Tomblaine — La Planche des Belles Filles (123.7mi / 199km)
Saturday 7 July
After seven days of racing in the flats and rolling hills, the GC contest will finally begin in earnest on this 199km route that begins in Tomblaine and ends with the race’s first mountaintop finish, at the ski resort of La Planche des Belles Filles. This is a tough opening salvo for the medium mountain stages.
“There is much more to the stage than just the finish, as the Col de la Grosse Pierre and the Col du Mont de Fourche make it a real leg breaker! The result? This stage is going to hurt,” said the race’s technical director, Jean-François Pescheux.
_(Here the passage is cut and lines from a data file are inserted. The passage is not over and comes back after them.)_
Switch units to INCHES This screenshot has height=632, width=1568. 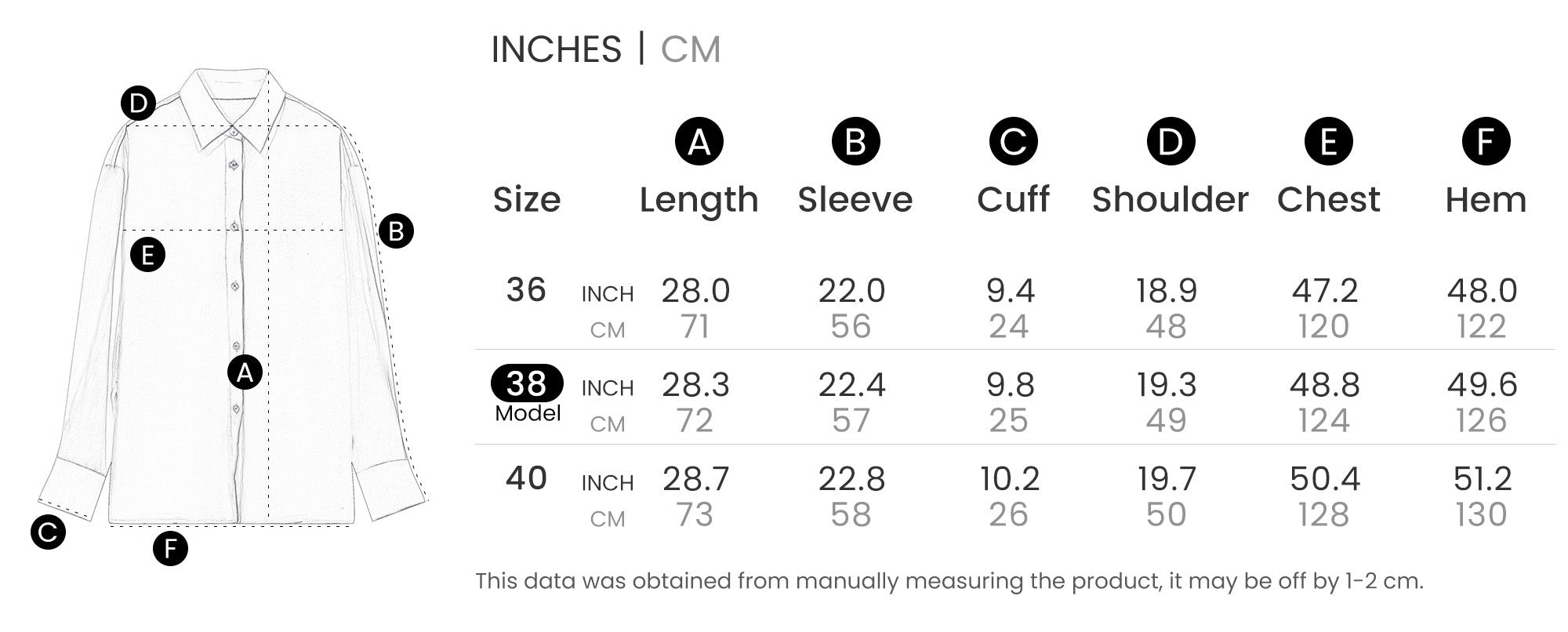coord(556,49)
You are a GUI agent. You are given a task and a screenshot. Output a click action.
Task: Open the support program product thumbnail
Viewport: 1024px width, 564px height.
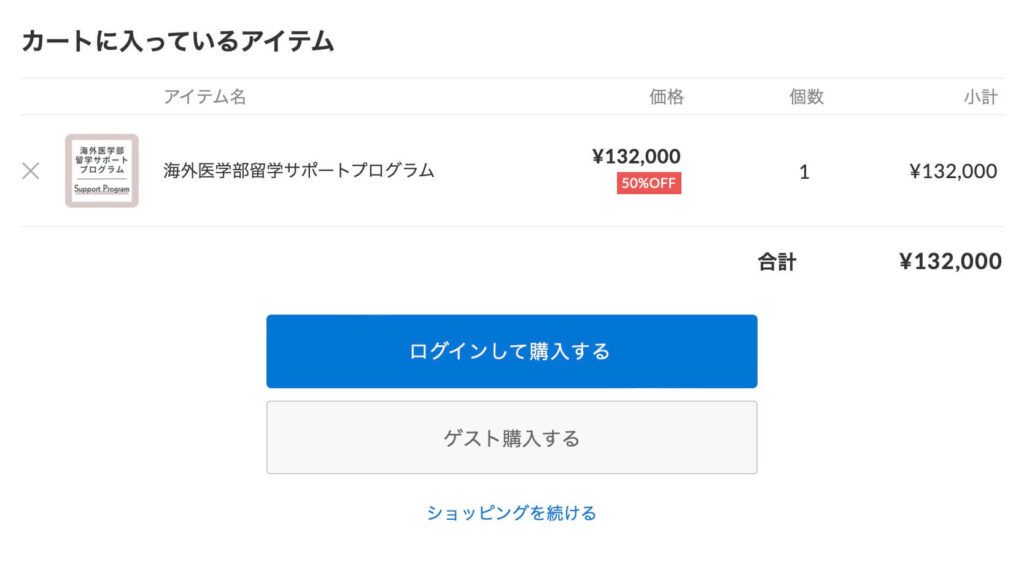(x=102, y=171)
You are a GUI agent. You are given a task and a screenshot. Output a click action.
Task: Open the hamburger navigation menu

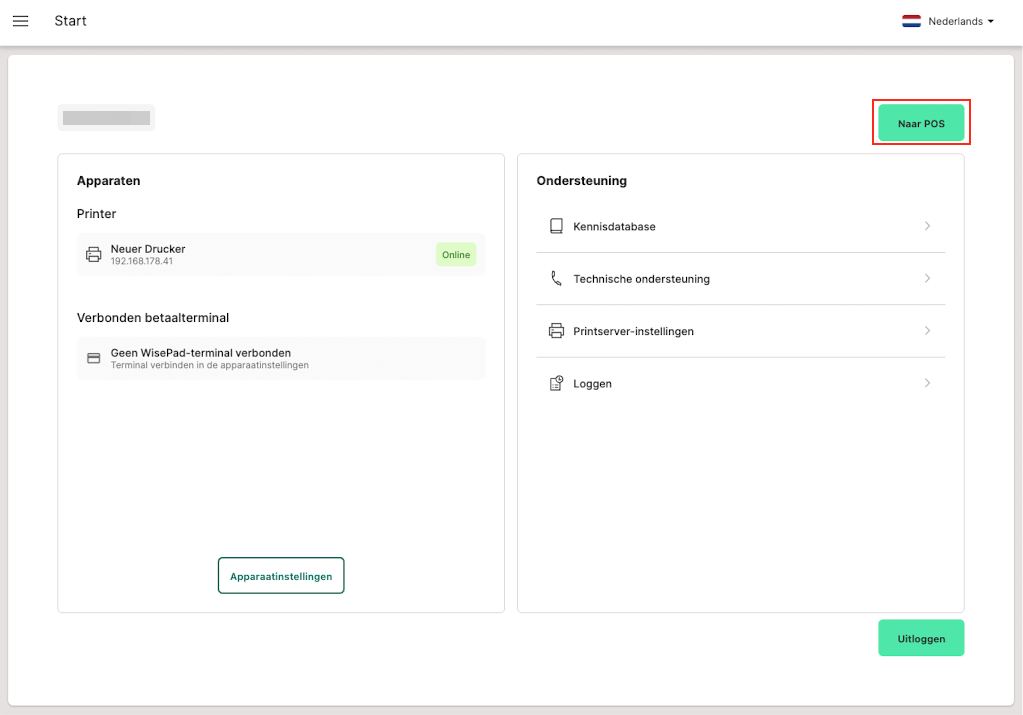click(20, 21)
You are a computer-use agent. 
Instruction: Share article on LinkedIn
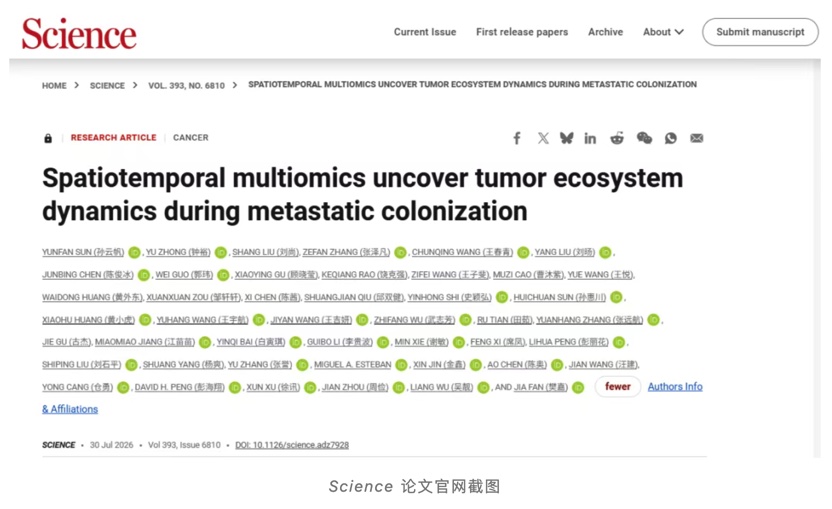coord(590,139)
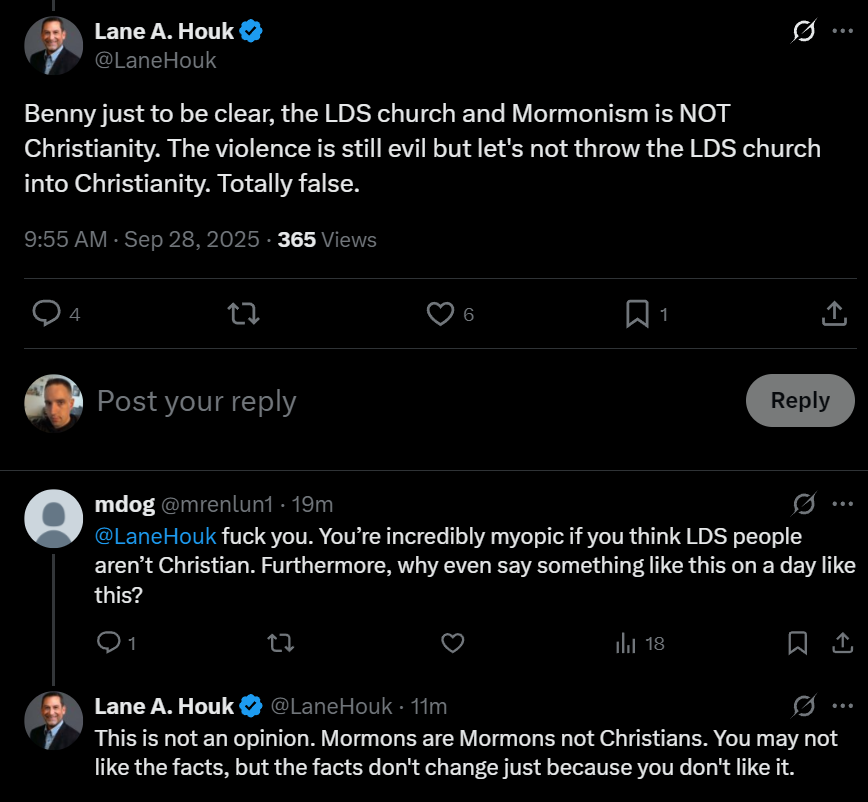Image resolution: width=868 pixels, height=802 pixels.
Task: Like mdog's reply
Action: coord(453,643)
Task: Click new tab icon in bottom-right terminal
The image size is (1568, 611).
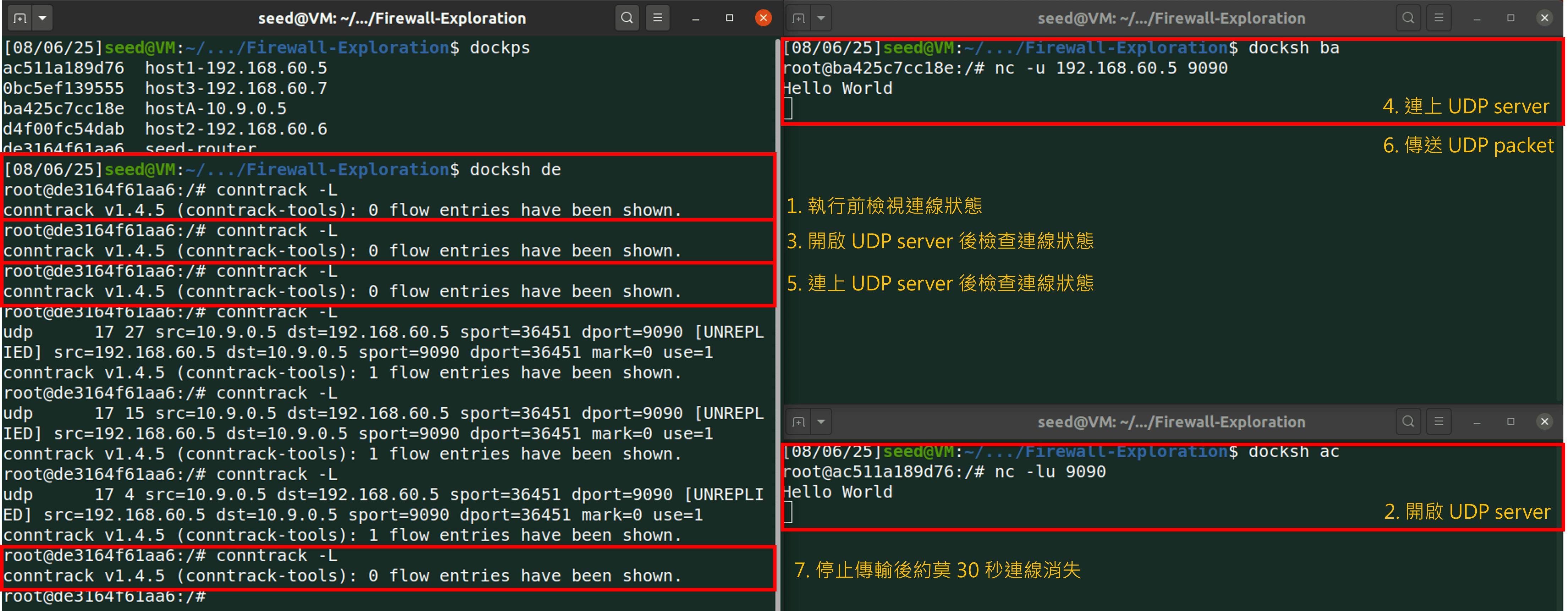Action: pyautogui.click(x=799, y=421)
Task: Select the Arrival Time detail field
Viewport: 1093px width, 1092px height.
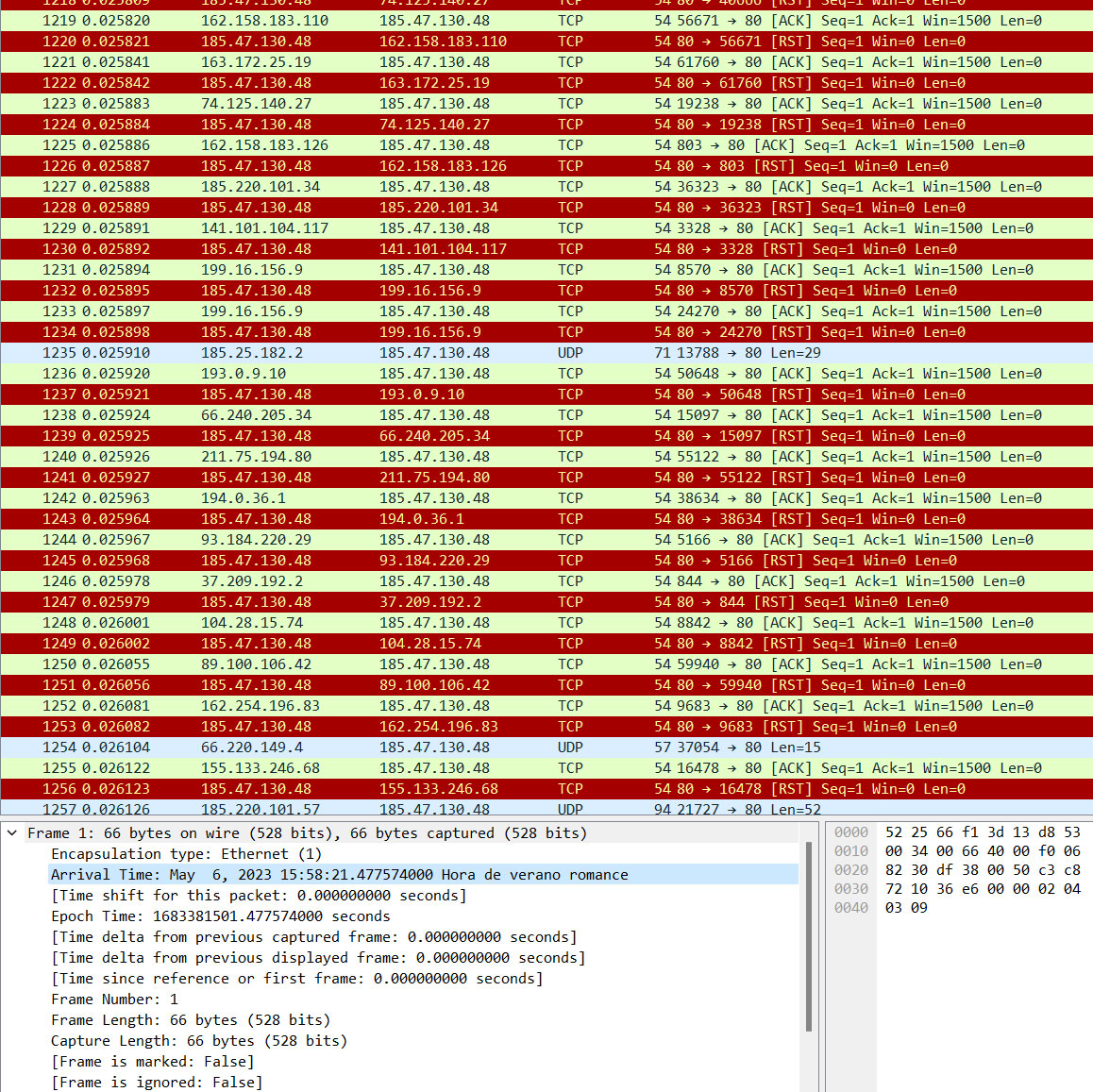Action: 339,875
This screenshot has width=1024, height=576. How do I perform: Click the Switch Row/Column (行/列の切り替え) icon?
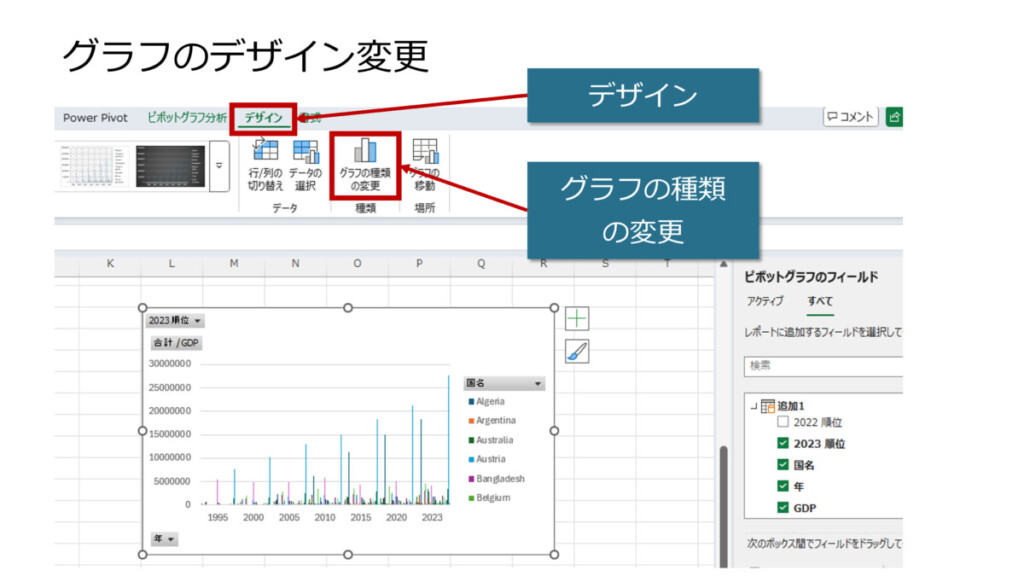coord(266,165)
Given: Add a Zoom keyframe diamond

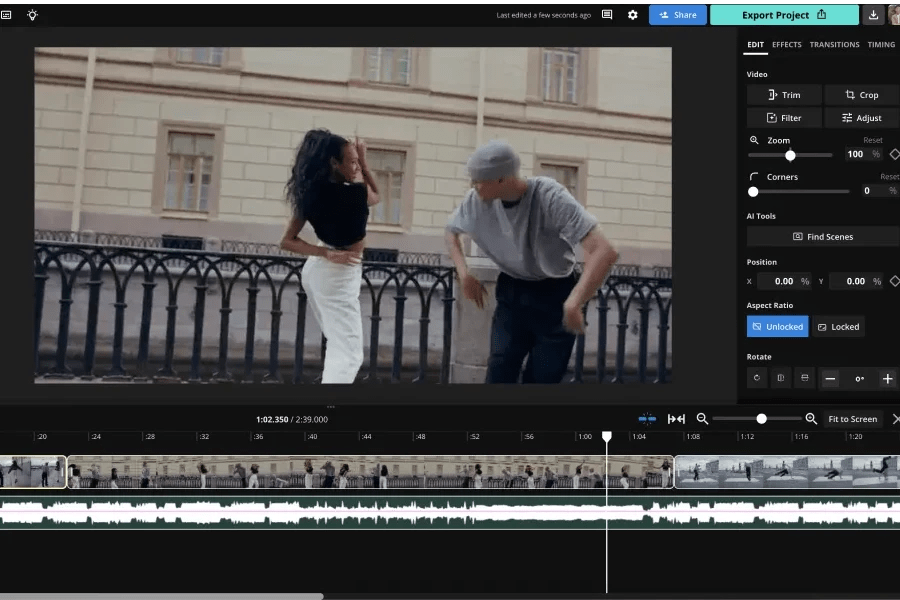Looking at the screenshot, I should [894, 154].
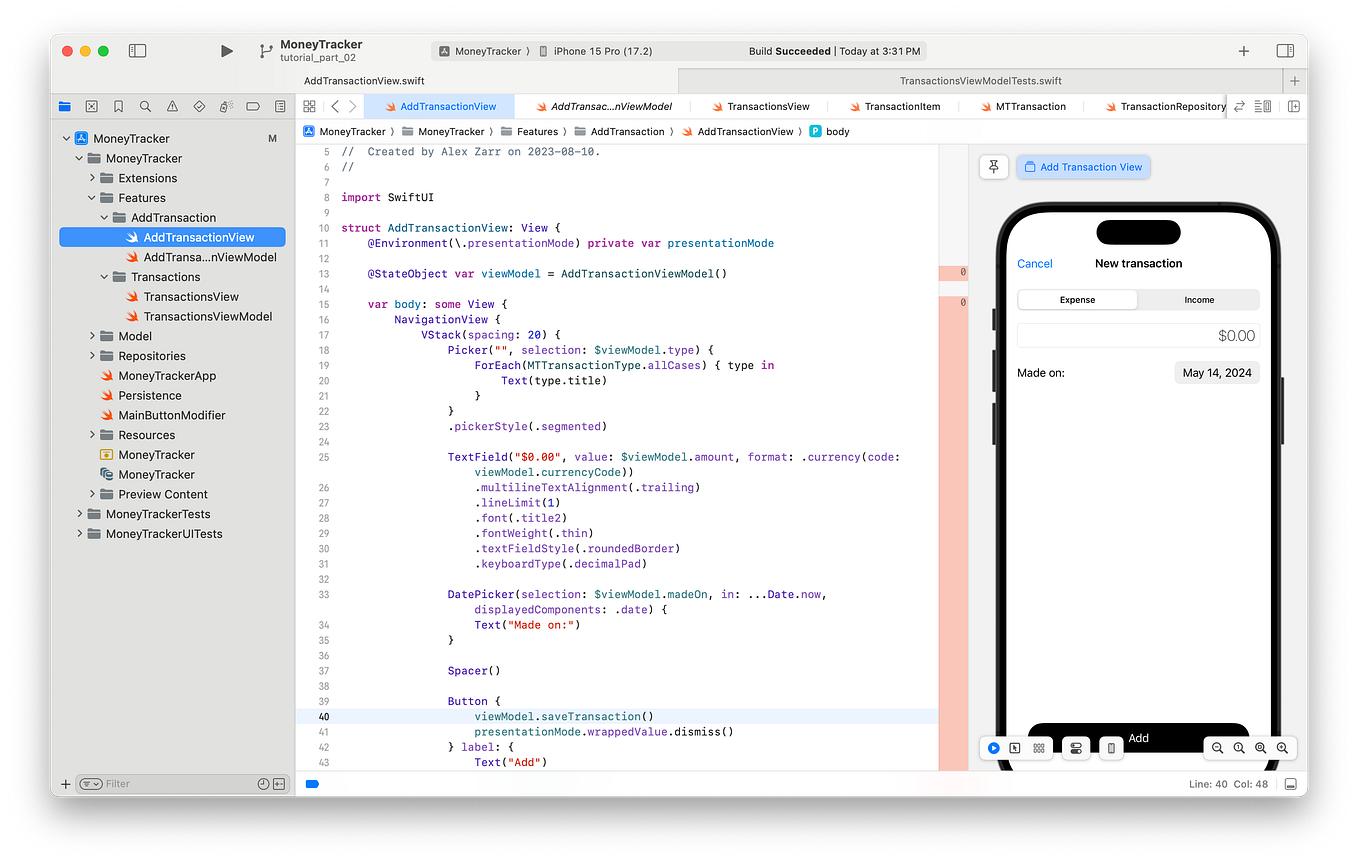Click the Add Transaction View pill button
This screenshot has width=1358, height=863.
coord(1083,166)

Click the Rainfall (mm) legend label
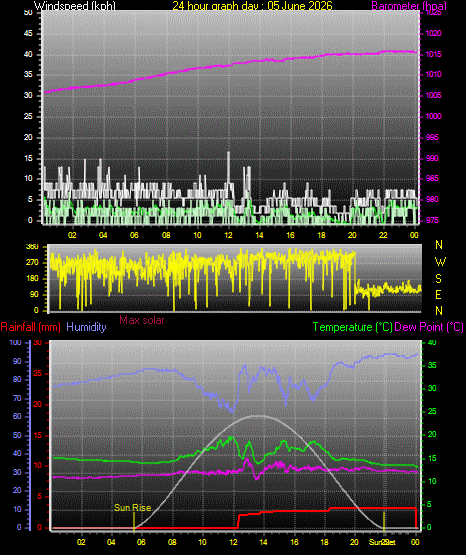tap(30, 327)
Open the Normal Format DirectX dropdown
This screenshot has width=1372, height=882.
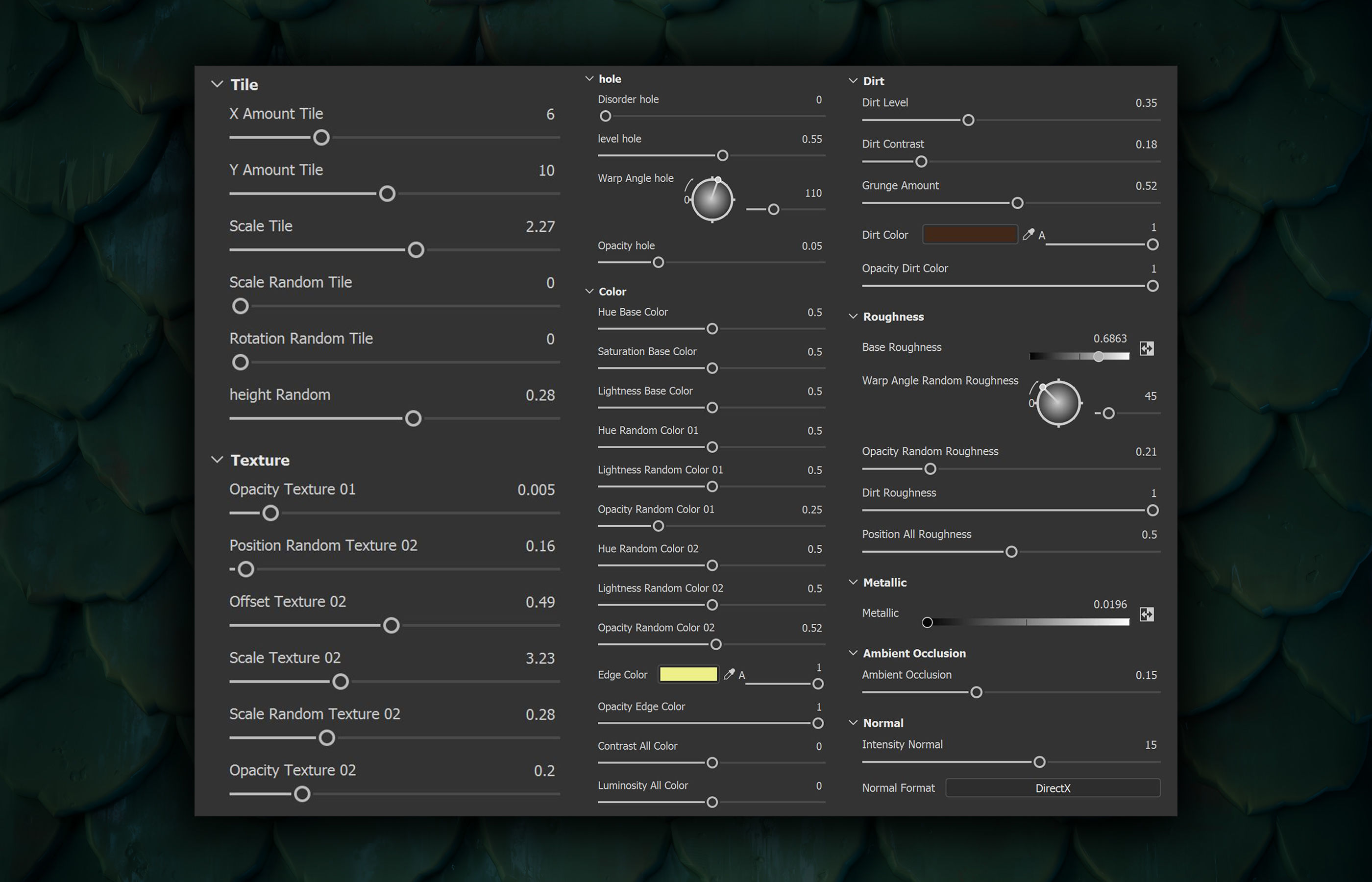tap(1053, 787)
An early break will no doubt get away, and probably stay clear over the Cat. 3 Col de Grosse Pierre, but the peloton should be able to reel them back in by the base of La Planche. The finish climb averages 8.9-percent gradient, with sections at the beginning and middle of up to 13-percent. With 101km of time trials in this year’s race, climbers like Chris Horner (RadioShack-Nissan) and Samuel Sánchez (Euskaltel-Euskadi) must take every opportunity to gain time on Bradley Wiggins (Sky) and Cadel Evans (BMC Racing) when the road tilts up. Look for Vincenzo Nibali (Liquigas-Cannondale) and Franck Schleck (RadioShack) to attack on those early pitches, where they can make big gains. If the wind is right, an early attack could spring a gap of upwards of a minute on the 5.9km ascent.
The profile of the finish may favor the smaller, punchier climbers like Michele Scarponi (Lampre-ISD) or Sánchez. Giro d’Italia winner Ryder Hesjedal (Garmin-Barracuda) also excels on these finishes, but he’ll likely be hesitant to show his cards early. A win here could send up red flags to the contenders and require Garmin to control the race to Paris — or until Hesjedal’s rivals crack him.
The stage visits two first-time towns, although Tomblaine is under the influence of the sphere of Nancy which has a long history with the Tour, dating back to 1905, where both Fausto Coppi and Bernard Hinault have been winners. Also a first time host, La Planche des Belles Filles — a ski resort town already popular with cyclosportive riders as the finish of the popular Trois Ballons — should make a memorable premiere with its difficult Cat. 1 climb.